Precision engineer Renold trades on just six times earnings and could prove a bargain if profits recover (29p). Promising growth in the US means Paddy Power Betfair looks a "tempting wager", but there are "bags of execution risk" hold (£6,190p). A recent update by TalkTalk Telecom suggests that a profit recovery is even further off time to "swallow a nasty loss and move on" (98p).

Investors Chronicle

New management, an incipient turnaround, and talk of coming mergers and acquisitions could act as catalysts for medical devices "juggernaut" Smith & Nephew (1,464p). Housebuilder Springfield Properties stands to gain as high demand in Scotland sees house-price inflation there catch up with the rate in England (120p). Xaar has been diversifying away from its legacy ceramics printing operation to focus on higher-value areas, but execution has been patchy and the group has become worryingly dependent on extending credit to win new business avoid (154p).

The Mail on Sunday

Shares in oil-well acquirer and operator Diversified Gas & Oil have risen almost 60% over the last 18 months amid soaring production, but the group has further to run (113p).

Money Observer

Advertising spending is shifting online. Gain exposure to the trend via Snapchat ($9.03), Weibo ($66.17), Facebook ($164.07) and Meet Group ($5.37). Don't be tempted by William Hill's 5.1% yield new taxes and regulations are eroding profits and it may struggle to benefit from the opening up of the US sports-betting market (177.65p).

A German view

China's BYD is one of Warren Buffett's better bets outside the US. His stake in China's biggest producer of alternative-energy (electric and hybrid) vehicles has risen in value by 500% since September 2008. But there should be further to go, says Der Aktionr.

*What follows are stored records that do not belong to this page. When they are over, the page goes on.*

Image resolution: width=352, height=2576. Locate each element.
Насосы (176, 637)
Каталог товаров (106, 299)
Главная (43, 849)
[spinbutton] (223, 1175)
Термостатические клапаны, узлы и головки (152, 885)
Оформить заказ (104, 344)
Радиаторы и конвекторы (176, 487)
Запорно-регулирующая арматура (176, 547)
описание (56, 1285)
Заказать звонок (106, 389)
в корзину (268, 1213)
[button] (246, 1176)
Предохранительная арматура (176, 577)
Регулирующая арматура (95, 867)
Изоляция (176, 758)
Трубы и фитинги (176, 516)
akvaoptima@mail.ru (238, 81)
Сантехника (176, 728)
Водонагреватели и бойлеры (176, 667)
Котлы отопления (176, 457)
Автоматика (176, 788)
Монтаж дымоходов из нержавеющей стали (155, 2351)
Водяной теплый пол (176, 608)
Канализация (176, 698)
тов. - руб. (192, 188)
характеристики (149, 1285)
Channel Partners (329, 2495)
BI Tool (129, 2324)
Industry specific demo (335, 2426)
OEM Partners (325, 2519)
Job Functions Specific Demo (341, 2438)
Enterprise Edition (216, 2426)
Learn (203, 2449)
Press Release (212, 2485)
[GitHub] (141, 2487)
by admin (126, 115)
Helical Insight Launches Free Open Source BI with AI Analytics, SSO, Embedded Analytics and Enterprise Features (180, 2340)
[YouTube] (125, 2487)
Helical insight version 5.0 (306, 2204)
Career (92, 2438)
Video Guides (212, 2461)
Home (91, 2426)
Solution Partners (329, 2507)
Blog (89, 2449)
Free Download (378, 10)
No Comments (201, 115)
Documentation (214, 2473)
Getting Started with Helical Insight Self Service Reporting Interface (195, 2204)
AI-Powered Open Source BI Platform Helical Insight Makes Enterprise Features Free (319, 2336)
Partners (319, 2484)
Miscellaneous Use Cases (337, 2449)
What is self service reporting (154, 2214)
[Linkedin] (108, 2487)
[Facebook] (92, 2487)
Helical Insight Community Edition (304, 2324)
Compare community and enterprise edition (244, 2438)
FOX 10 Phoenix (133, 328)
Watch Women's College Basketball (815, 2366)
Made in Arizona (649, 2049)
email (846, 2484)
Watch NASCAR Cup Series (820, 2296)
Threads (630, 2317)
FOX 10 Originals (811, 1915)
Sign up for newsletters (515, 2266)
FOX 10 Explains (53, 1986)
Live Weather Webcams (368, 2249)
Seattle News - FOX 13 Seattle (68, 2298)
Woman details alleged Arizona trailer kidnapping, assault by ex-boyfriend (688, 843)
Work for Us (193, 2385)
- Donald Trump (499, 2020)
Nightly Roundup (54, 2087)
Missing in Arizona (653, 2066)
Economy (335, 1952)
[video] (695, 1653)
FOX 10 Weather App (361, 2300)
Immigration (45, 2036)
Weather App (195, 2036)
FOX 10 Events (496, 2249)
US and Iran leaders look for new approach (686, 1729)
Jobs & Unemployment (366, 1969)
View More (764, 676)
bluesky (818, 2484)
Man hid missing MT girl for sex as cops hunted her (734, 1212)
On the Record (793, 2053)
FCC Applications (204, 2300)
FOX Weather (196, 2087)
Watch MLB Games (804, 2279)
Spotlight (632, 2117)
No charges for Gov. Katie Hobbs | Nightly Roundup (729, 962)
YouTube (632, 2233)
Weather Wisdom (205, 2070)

Last year BYD cemented its position as the dominant producer of such vehicles, selling 248,000, while its January sales were up by 291% year-on-year. China is the world's biggest market for alternative energy cars, with 1.1 million sold last year, even as the overall car market shrank slightly. The group also has a promising battery unit, which supplies its own electric cars and buses. The stock looks "too cheap".

IPO watch

US exercise-bike brand Peloton, founded in 2012, has been interviewing banks for a potential initial public offering (IPO) in the second half of this year, say Maureen Farrell and Dana Mattioli in The Wall Street Journal. The stationary bikes, which cost from $2,245 each, come with a mounted screen on which users can stream live classes led by Peloton's fitness instructors for around $39 a month. A fundraising round last year valued Peloton in the region of $4bn. The start-up would seek a valuation above that, unnamed sources told the newspaper. Should the IPO go ahead, it will be an early test of investors' appetite for the burgeoning high-end fitness sector.